If the current election campaigning is teaching us anything about how thoughtful people are influenced, it is for politicians to stop posturing and to present articulate, convincing and meaningful alternatives in striving to make a case for their declarations of intent. I know it was easy for her to do so in the – let’s be real – unlikelihood of forming or even being instrumental in the next government, but Natalie Bennett as leader of the Green Party did speak in the recent TV debate about two key elements that I think teachers today [and of the past] would see as a position to benefit them in the future: first, a return to local authority control of schools, thus removing aspects of needless competition as well as the incoherence of disparate systems; and second, a call to a broader approach to what we teach so that it is more than what can be measured by testing and targets [and whilst this t&t has changed somewhat of late, its essence is still in place and still toxic]. This would obviously need much more detail and examination – for example, how to dismantle the Academy/free school ideologies and practices, and then fund, structure and support all LEAs so they are as effective as Devon in the 80s/90s – so when you place it against the answer Hunt provided about what makes a ‘left-wing’ approach to education, it is saying something very similar but in quite active if ambitious ways.
Imagine Labour, and Hunt, being a little more proactive and at the very least speaking like this about real alternatives to the Tories. Actions do speak louder than words, but without even that latter, where are the benefits in voting for them to be envisioned?

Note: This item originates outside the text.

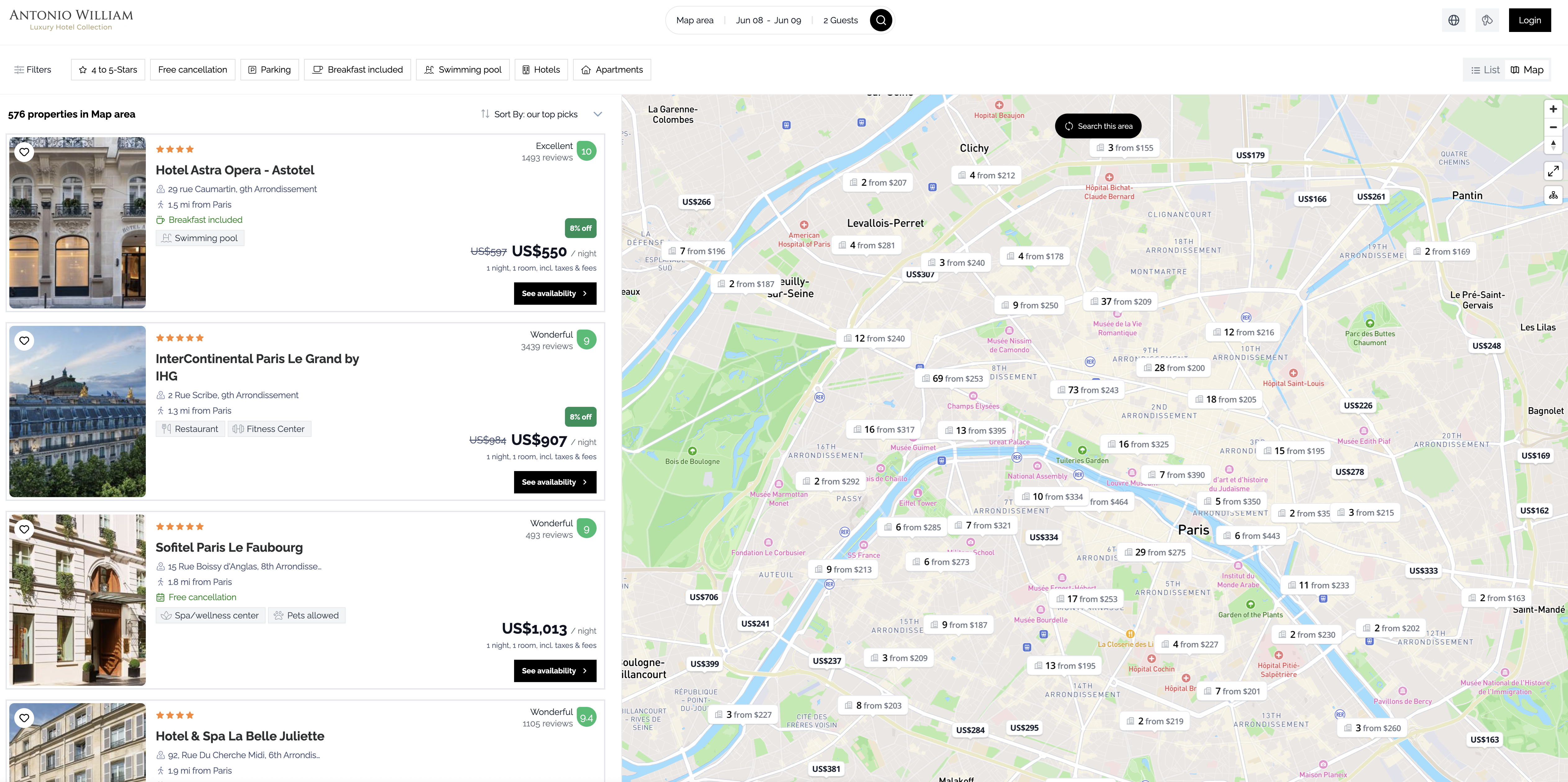Save InterContinental Paris Le Grand to favorites
This screenshot has width=1568, height=782.
tap(24, 340)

[An additional note of hope is that perhaps we will be entering a phase where tracking achievement/progress in English will be more reliant once more on teacher judgements; and the book I have promoted in this blog Writing Workshops has, as I have argued, returned to an ethos and approaches that did work in that ‘better’ past. This of course has been achieved without Labour….! A final point which probably hasn’t been strongly apparent in the article above, or in that preceding comment, is I would still much rather see a Labour Party in government compared with the Tories, for many critically important reasons, not least of overriding values about equality and fairness].